Everyone arrives already briefed

With CueDeck, the run of show isn't emailed around the night before. It lives in the system, and every operator logs in with their own role-based view. By the time the briefing starts, each person has already seen their sessions, their cues, and any pre-event notes the director added.

The briefing no longer needs to transfer information. It only needs to confirm alignment and answer questions.

Questions are more specific

When operators come in having already reviewed the system, the questions they ask are sharper. Not "what's on in Room B after lunch?" but "the Room B afternoon session has no AV notes — should I assume standard laptop HDMI?" That's a 30-second answer, not a five-minute explanation.

Role-adaptive views mean less irrelevant information

A registration operator doesn't need to know about the AV setup in the breakout rooms. An interpreter doesn't need the signage override schedule. CueDeck filters the run of show by role automatically, so each person's view contains exactly what they need — and nothing they don't.

Less noise means less confusion means fewer questions.

The Briefing Format Now

The team at AVE now runs briefings in three parts:

1. Status check (2 minutes) — Director confirms everyone is logged in and can see the current run of show. Any last-minute session changes are verified in the system, not on paper.

2. Dependency review (5 minutes) — Walk through any sessions with unusual dependencies: late-running speakers, back-to-back room resets, language switches for interpreters.

3. Open questions (2 minutes) — Any role-specific questions that couldn't be resolved from the system view.

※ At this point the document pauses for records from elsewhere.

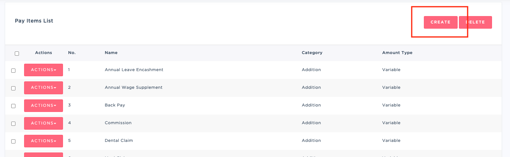The image size is (510, 157).
Task: Click the No. column header
Action: pos(72,53)
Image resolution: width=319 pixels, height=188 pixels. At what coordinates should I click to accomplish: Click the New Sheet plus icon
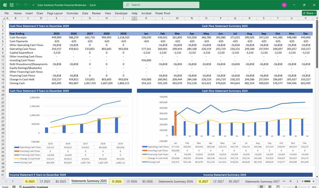291,181
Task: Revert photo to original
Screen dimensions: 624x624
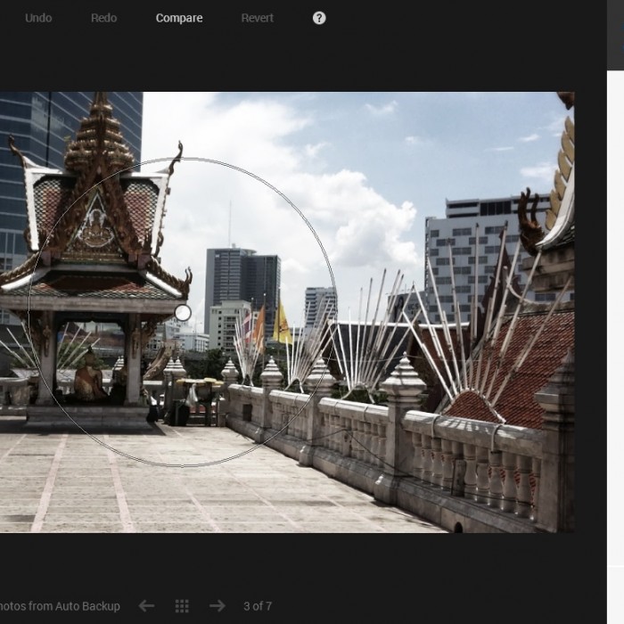Action: pos(259,18)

That's it. Nine minutes, and the team is coordinated.

The Bigger Shift

The real change isn't the briefing time. It's that the team now trusts the system. When a session slips during the day, the director doesn't have to make five phone calls. The status update goes into CueDeck, and everyone who needs to know — sees it. Instantly.

That trust is what cuts the briefing down. When the system is reliable, the briefing can be short.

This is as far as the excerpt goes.